■ 抜粋
##########

太陽王の宮殿
世界で最も有名な宮殿といえば、おそらくヴェルサイユ宮殿を挙げる人が多いのではないでしょうか。世界中から観光客が訪れる太陽王の宮殿はパリからも近く、フランスで人気の観光スポットになっています。宮殿のあるヴェルサイユ(Versailles)は比較的裕福なブルジョワ層のフランス人が住む緑豊かな街。1682年から1789年の1世紀以上にわたってフランス王国の政治上の中心地となっていましたが、フランス革命の際に暴徒化した市民が宮殿に押し寄せて衛兵を殺害し、当時の国王だったルイ16世とマリー・アントワネットはパリに連れ戻されました。その後室内装飾品のほとんどが失われてしまいましたが、ルイ・フィリップが部屋の多くを改修して一般公開しました。2003年から宮殿の25か所を対象に長期間の修復・整備事業が行われています。
パリからのアクセス
ポルト・ド・サン・クル(Porte de St-Cloud)からA13号線に入り、ヴェルサイユ・シャトー(Versailles Chateau)出口を出ます
太陽王の嫉妬から生まれた宮殿
革命期まで国王の居住地として使われたヴェルサイユ宮殿(Chateau de Versailles)は17世紀の中頃、太陽王と呼ばれたルイ14世(1643-1715)の時代に造られました。自己賛美の強かったルイ14世の趣向を細部まで反映した壮麗な宮殿で、そのスケールの大きさと装飾の素晴らしさは他に類を見ません。広大な宮殿の建設にあたり、ルイ14世は建築家ルイ・ル・ヴォー、ジュール・アルドゥアン・マンサール、室内装飾家シャルル・ル・ブラン、造園家アンドレ・ル・ノートルを雇いました。宮殿のデザインは、ルイ14世の財務長官だったニコラ・フーケが所有していたヴォー・ル・ヴィコント城をモデルにしたといわれています。ルイ14世は壮麗なヴォー・ル・ヴィコント城を見てその美しさに嫉妬し、憎しみのあまりフーケを投獄しました。そしてこの城よりさらに広大な城としてヴェルサイユ宮殿の建設を計画しました。

##########

■ データ部分
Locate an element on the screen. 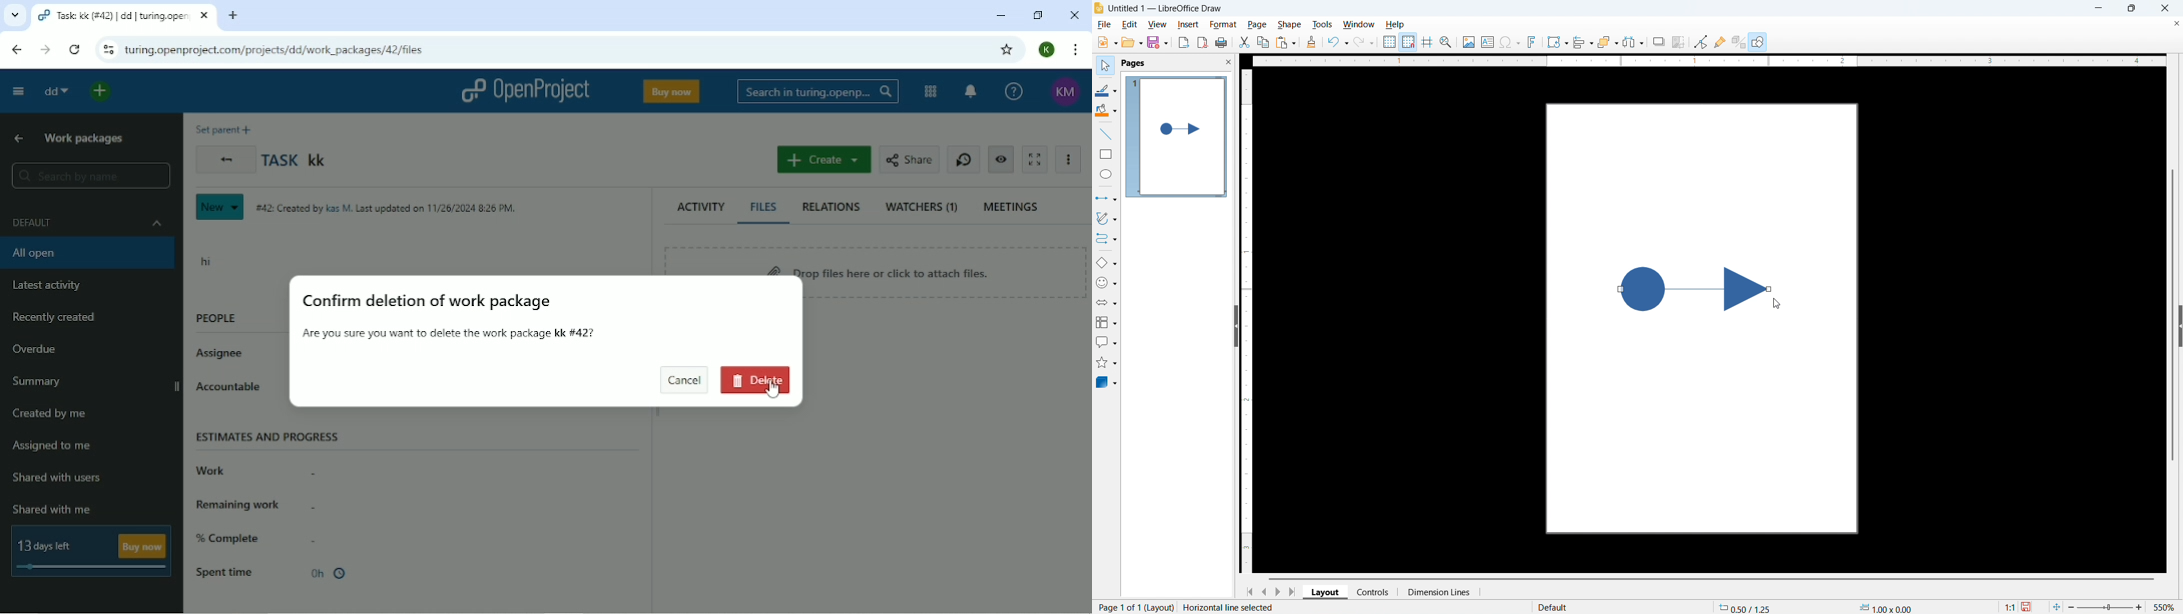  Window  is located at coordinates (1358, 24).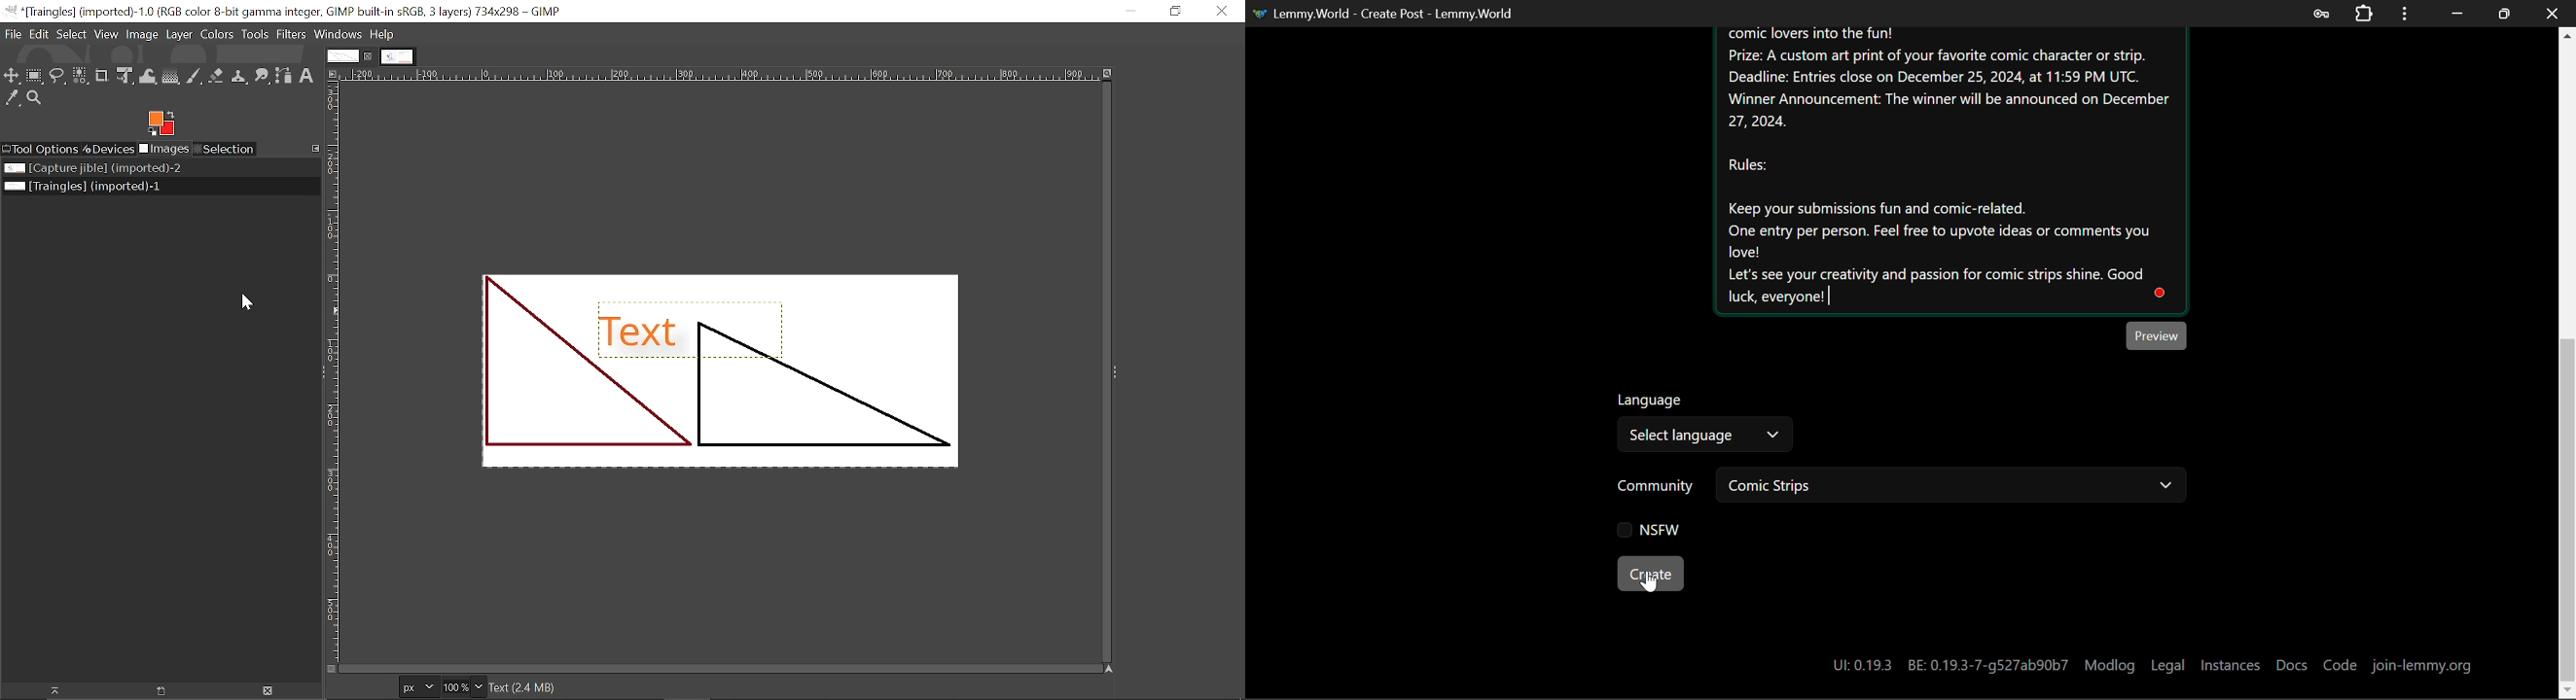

##########

■ 作業内容
1 – ヴェルサイユ宮殿の文章から次の一文を英語に訳せ。「2003年から宮殿の25か所を対象に長期間の修復・整備事業が行われています。」
2 – ヴェルサイユ宮殿の文章に基づき、次の問いに答えよ。
(a) ヴェルサイユがフランス王国の政治上の中心地だったのは何年から何年までか。
(b) パリから車で向かう場合、A13号線のどの出口を出るか。
(c) ルイ14世が嫉妬と憎しみから投獄したのは誰か。
3 – ヴェルサイユ宮殿の文章を2文で要約せよ。

■ 解答
1 – Since 2003, a long-term restoration and improvement project has been under way at 25 locations in the palace.

2 –
(a) 1682年から1789年まで
(b) ヴェルサイユ・シャトー(Versailles Chateau)出口
(c) ルイ14世の財務長官だったニコラ・フーケ

3 – ヴェルサイユ宮殿は太陽王ルイ14世の時代に造られ、1682年から1789年までフランス王国の政治上の中心地だったが、フランス革命の際にルイ16世とマリー・アントワネットはパリに連れ戻された。ルイ14世は財務長官フーケが所有するヴォー・ル・ヴィコント城の美しさに嫉妬してフーケを投獄し、この城よりさらに広大な城として宮殿の建設を計画した。